The Gayatri Mantra (Rigveda 3.62.10) was beheld by the rishi Vishvamitra, the kshatriya-turned-brahmarshi, in the Gayatri meter of twenty-four syllables. By this seeing he gained the power of the verse and the rank of brahmarshi, and the mantra became the gateway-prayer (Savitri) conferred upon every initiate at the upanayana. Thus Gayatri is bound to the very rite by which a person becomes dvija, 'twice-born.'
When Brahma began his great sacrifice at Pushkar, his consort Savitri was delayed in arriving, yet the yajna could not proceed without a wife seated at his side. On the counsel of the gods a maiden named Gayatri was sanctified and married to Brahma so the rite might be completed.

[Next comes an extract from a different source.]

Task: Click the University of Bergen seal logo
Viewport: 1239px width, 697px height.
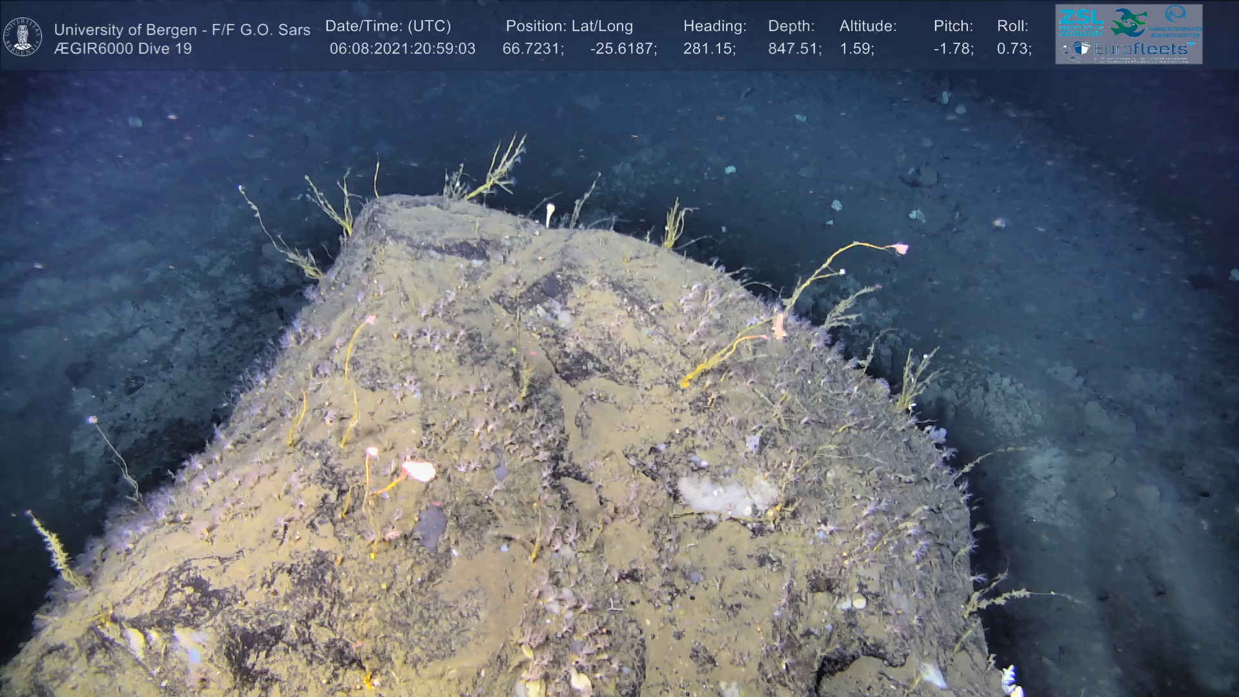Action: coord(23,37)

When Savitri arrived and saw another goddess in her place, she uttered curses upon the assembled deities, but the quarrel was resolved in the recognition that Gayatri and Savitri are one Devi - a story told in the Padma and Skanda Puranas to explain Pushkar's unique Brahma temple.
Traditional accounts hold that the efficacy of the Gayatri had waned in the world until Vishvamitra, through immense tapas, reawakened its potency and re-established it for humankind, earning Gayatri the affection of being called his gift to seekers. In the Devi Bhagavata and allied texts she is exalted as Adya-Shakti, greater than the Trimurti who themselves worship her, the light by which even the creator gods see. To recite her is to draw on that recovered, living current of the Veda.
ॐ भूर्भुवः स्वः । तत्सवितुर्वरेण्यं । भर्गो देवस्य धीमहि । धियो यो नः प्रचोदयात् ॥
Oṃ bhūr bhuvaḥ svaḥ | tat savitur vareṇyaṃ | bhargo devasya dhīmahi | dhiyo yo naḥ pracodayāt ||
The Gayatri (Savitri) Mantra, Rigveda 3.62.10, prefaced by the mahavyahritis (bhur bhuvah svah) and the praṇava Om. The supreme daily mantra of the sandhya-vandana, prayed to Savitr that he may illumine our intellects. By far her principal mantra.
ॐ तत्पुरुषाय विद्महे । सावित्री देव्यै च धीमहि । तन्नो गायत्री प्रचोदयात् ॥
Oṃ tatpuruṣāya vidmahe | sāvitrī (gāyatrī)-devyai ca dhīmahi | tan no gāyatrī (sāvitrī) pracodayāt ||
The Gayatri Gayatri / Gayatri-dhyana mantra, a meditation-invocation of the goddess in her own person (some traditions render the first line 'vedamatre cha dhimahi'). Used to invoke Gayatri Devi as the deity rather than reciting the Vedic Savitri itself.
Gayatri is worshipped chiefly through japa of her mantra during the sandhya-vandana at the three twilights, performed with a tulsi or rudraksha/sphatika mala, often with arghya (offering of water) to the Sun and pranayama. Householders and renunciants undertake Gayatri purascharana (intensive repetition cycles, classically 24 lakh recitations) and havan/yajna with the mantra. Favoured offerings are simple and sattvic: pure water, white and yellow flowers, sandal paste, akshata, ghee-lamps, and naivedya of milk, kheer, or fruit - befitting a goddess of light and purity, with no animal or tamasic offerings.
The teaching
Gayatri teaches that the highest prayer is not a petition for things but a plea for illumined intellect - 'dhiyo yo nah prachodayat,' may our minds be inspired toward truth. She embodies the conviction that liberating knowledge is itself a divine feminine power, that sound and meter are sacred, and that the disciplined turning of the mind toward the inner Sun at each junction of the day gradually transmutes ignorance into wisdom. To take refuge in Veda-Mata is to ask that the same light which orders the cosmos order the seeker's own buddhi.